Get all the categories and their parents as a list.

In [62]:
stop_words = {
        'Home', 
        'Beauty', 
        'Grooming', 
        'Toys & games',
        'Baby care',
        'Strollers',
        'Ride-on toys',
        'Chairs',
        "Kids' furniture",
        'School supplies',
        "Other kids' items"
    }

def get_categories(catalog, stop_words, parents=None):
    "Get all categories from a catalog. Recursive."
    if parents is None:
        parents = []
    for c in catalog:
        if c.get('title') in stop_words:
            continue
        if c.get('catalogs'):
            yield from get_categories(c.get('catalogs'), stop_words, parents + [(c.get('id'), c.get('title'))])
        else:
            yield parents + [(c.get('id'), c.get('title'))]

In [63]:
list_categories = list(get_categories(catalog, stop_words=stop_words))
print(len(list_categories))
print(list_categories[:1])

491
[[(1904, 'Women'), (4, 'Clothes'), (1037, 'Coats & jackets'), (1907, 'Coats'), (1087, 'Parkas')]]


In [64]:
def flatten_categories(list_categories):
    for categories in list_categories:
        yield categories[-1][0], ('__'.join(category[-1] for category in categories))

● TASK DESCRIPTION
From the category code excerpt, write out the lines starting with "print(len(list_categories))" and going on through "category in categories))". Rely only on the code excerpt to work through what follows.

● SOURCE EXCERPT
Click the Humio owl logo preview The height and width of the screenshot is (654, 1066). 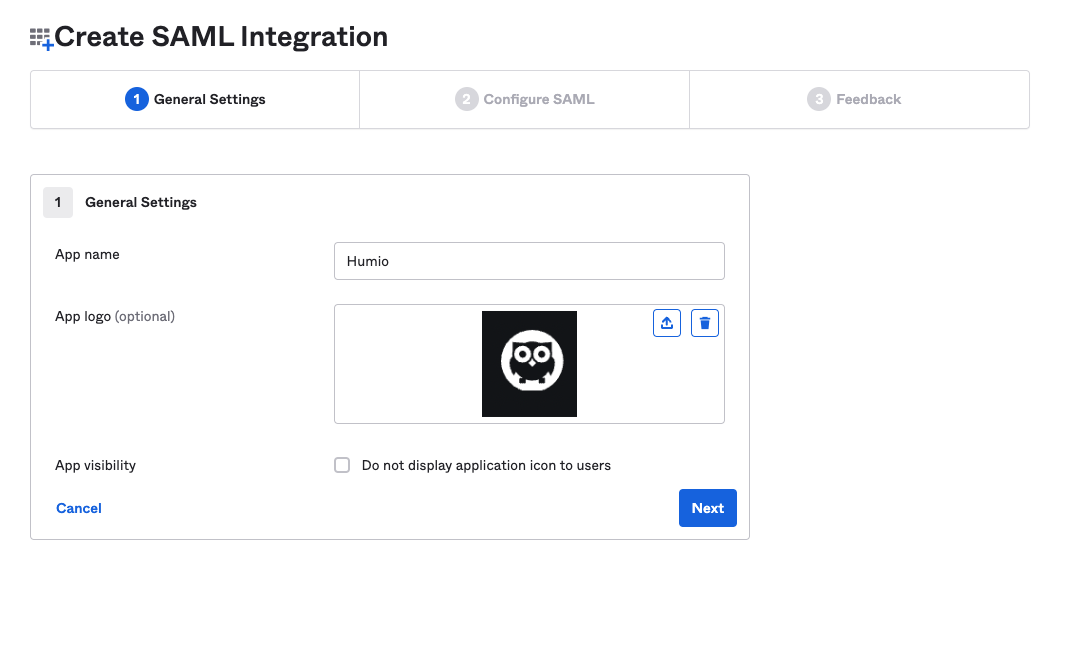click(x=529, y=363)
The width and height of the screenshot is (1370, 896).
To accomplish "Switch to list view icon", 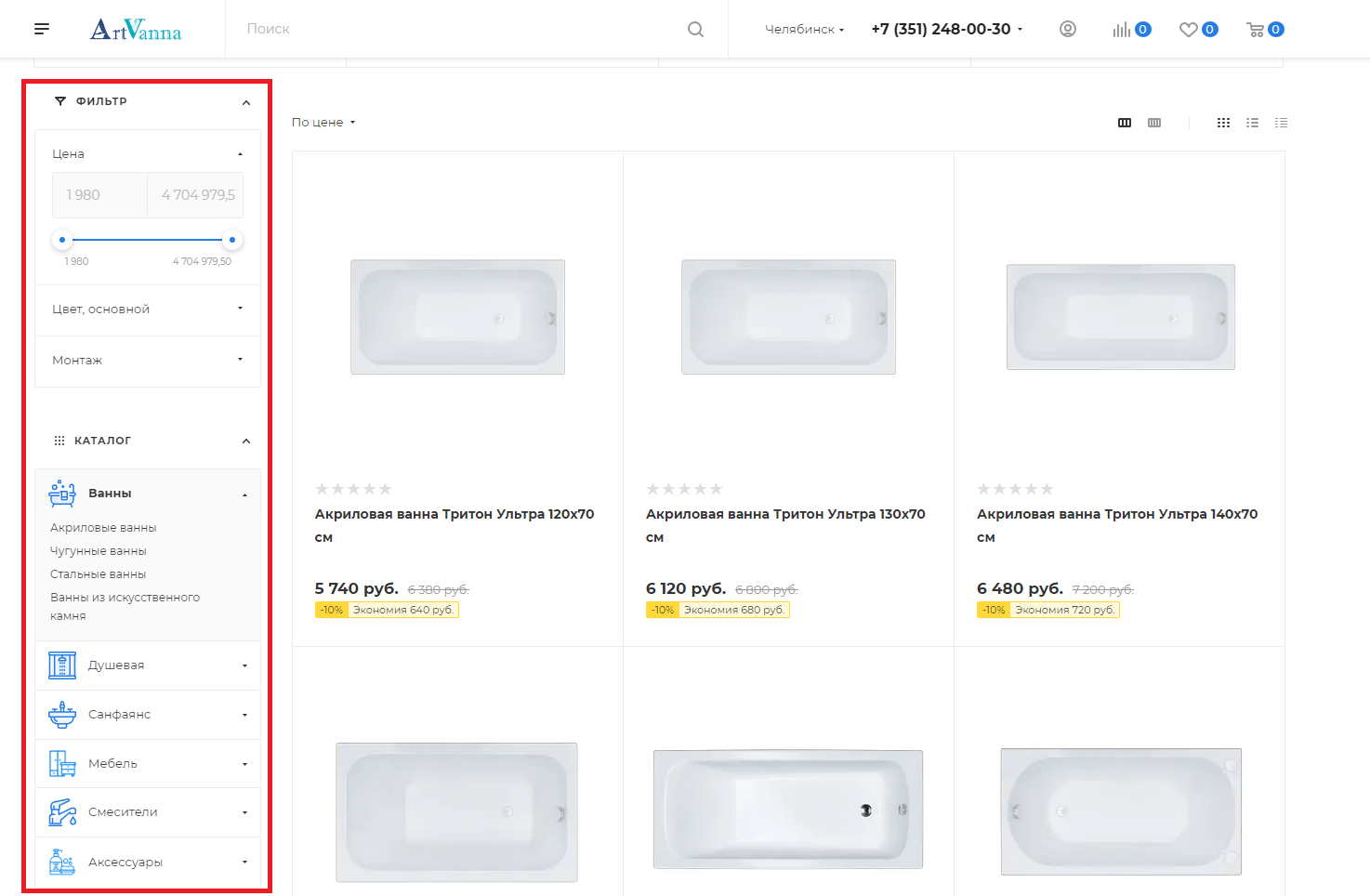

● WRITTEN RESPONSE
print(len(list_categories))
print(list_categories[:1])

491
[[(1904, 'Women'), (4, 'Clothes'), (1037, 'Coats & jackets'), (1907, 'Coats'), (1087, 'Parkas')]]


In [64]:
def flatten_categories(list_categories):
    for categories in list_categories:
        yield categories[-1][0], ('__'.join(category[-1] for category in categories))